A: Marc Becker, professor of history at Truman State University: “Correa appears positioned to accelerate policies to develop Ecuador’s extractivist economy during his new term. These promises worry Ecuador’s social movements, particularly those associated with rural and Indigenous communities that will be most negatively affected by these policies. Undoubtedly, these goals of development at all costs will continue to result in unprecedented economic growth rates that have lowered poverty and shrunk inequality. Environmentalists, however, are concerned with the potential long-term consequences of these policies, and whether they will contribute to a sustainable society. Those to Correa’s left complain that the policies are more capitalist than socialist in their orientation. Unfortunately, when Correa talks about respecting the rights of the opposition he is referring primarily to those associated with Guillermo Lasso, rather than those who challenge him on economic development issues from the left.

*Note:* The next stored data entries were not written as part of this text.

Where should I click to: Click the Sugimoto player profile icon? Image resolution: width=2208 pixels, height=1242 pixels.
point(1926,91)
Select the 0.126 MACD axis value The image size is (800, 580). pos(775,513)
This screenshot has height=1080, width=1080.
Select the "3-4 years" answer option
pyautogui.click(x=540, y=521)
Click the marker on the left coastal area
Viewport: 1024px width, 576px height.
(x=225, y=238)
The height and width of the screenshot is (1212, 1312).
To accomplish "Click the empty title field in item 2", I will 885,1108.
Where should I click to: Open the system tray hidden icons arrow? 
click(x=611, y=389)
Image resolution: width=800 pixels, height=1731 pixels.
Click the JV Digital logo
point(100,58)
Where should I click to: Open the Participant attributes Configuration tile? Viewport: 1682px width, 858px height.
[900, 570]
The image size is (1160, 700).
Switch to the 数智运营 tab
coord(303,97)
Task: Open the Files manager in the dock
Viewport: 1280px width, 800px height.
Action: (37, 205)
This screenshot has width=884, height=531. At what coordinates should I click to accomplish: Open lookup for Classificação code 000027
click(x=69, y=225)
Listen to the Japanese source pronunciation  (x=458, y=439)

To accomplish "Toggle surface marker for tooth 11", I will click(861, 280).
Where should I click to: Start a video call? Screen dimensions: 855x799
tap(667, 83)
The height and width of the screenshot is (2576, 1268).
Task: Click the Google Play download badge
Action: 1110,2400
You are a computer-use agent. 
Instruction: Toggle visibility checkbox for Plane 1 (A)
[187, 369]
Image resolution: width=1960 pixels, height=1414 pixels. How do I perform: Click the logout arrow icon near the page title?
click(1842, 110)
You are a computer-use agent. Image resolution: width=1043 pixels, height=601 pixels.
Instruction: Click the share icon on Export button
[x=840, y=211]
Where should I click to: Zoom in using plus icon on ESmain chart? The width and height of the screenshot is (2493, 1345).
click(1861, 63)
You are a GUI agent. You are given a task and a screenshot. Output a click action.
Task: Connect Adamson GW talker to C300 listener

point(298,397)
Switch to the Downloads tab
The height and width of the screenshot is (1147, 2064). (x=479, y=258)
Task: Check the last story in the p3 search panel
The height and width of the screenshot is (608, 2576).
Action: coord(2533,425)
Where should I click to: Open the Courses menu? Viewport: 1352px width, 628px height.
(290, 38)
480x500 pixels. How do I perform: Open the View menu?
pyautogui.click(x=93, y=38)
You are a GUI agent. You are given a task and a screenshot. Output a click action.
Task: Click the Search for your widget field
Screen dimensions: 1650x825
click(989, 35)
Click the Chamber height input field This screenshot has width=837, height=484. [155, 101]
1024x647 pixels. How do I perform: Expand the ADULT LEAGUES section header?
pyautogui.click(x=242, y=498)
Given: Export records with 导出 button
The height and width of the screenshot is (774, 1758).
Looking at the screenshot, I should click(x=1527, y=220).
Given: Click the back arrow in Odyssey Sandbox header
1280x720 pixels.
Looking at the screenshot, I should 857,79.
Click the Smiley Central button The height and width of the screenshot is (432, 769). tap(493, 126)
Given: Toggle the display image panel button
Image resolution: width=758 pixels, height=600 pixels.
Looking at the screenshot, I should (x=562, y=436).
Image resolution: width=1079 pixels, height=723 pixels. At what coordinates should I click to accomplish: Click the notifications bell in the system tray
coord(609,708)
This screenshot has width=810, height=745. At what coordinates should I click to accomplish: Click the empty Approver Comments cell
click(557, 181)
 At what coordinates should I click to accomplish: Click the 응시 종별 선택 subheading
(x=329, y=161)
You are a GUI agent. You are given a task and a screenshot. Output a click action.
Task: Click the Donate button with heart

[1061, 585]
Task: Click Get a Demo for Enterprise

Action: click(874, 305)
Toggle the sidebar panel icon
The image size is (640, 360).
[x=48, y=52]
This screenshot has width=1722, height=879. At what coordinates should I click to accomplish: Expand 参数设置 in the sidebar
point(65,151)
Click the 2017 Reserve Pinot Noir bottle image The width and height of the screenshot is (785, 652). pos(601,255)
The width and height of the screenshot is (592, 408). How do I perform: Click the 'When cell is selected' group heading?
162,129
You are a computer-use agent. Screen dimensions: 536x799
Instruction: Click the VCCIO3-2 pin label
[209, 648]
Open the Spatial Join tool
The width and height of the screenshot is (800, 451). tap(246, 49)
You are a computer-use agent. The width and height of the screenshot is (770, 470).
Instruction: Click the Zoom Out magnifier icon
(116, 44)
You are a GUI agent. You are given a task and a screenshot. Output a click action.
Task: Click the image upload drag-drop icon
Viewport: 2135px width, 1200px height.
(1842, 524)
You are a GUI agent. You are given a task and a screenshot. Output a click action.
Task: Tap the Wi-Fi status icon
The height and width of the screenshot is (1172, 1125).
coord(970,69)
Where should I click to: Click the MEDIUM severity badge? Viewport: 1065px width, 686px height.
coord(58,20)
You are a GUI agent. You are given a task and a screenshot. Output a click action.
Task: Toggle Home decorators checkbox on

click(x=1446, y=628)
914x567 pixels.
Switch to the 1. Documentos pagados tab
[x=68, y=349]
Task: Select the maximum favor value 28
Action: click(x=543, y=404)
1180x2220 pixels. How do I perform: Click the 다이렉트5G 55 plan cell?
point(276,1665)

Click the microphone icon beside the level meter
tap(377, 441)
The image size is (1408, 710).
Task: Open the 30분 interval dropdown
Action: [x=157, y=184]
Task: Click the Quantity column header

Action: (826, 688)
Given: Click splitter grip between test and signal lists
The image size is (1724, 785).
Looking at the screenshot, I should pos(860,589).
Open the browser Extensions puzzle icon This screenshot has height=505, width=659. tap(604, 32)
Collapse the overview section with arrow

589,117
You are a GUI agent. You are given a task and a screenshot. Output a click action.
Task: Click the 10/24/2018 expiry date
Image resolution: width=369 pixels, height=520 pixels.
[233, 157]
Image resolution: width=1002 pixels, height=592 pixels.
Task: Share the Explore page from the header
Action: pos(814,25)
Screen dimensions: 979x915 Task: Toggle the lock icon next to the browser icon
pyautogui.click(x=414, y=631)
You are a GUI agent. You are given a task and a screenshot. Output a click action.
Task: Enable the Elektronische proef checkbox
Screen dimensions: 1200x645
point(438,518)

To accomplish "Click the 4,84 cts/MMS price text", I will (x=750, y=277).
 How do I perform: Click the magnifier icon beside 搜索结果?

These leftist dissidents face charges of terrorism and sabotage, and will probably continue to do so during his new term. The only thing that conservatives have to fear from a Correa presidential administration is that he has been more effective than they have been in implementing extractivist economic development policies. Correa is a very effective politician, and has beaten other power brokers at their own game of following populist and clientelistic policies. The result is that these conservatives have been relegated to a political irrelevancy.”